*Task directions*.
In the data below, change each "Given" to "Task" and write out all the lines again, leaving everything else unchanged.

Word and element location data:
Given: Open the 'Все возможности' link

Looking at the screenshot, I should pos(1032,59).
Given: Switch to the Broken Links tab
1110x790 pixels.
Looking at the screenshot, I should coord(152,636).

*Response*.
Task: Open the 'Все возможности' link

Looking at the screenshot, I should pos(1032,59).
Task: Switch to the Broken Links tab
1110x790 pixels.
Looking at the screenshot, I should coord(152,636).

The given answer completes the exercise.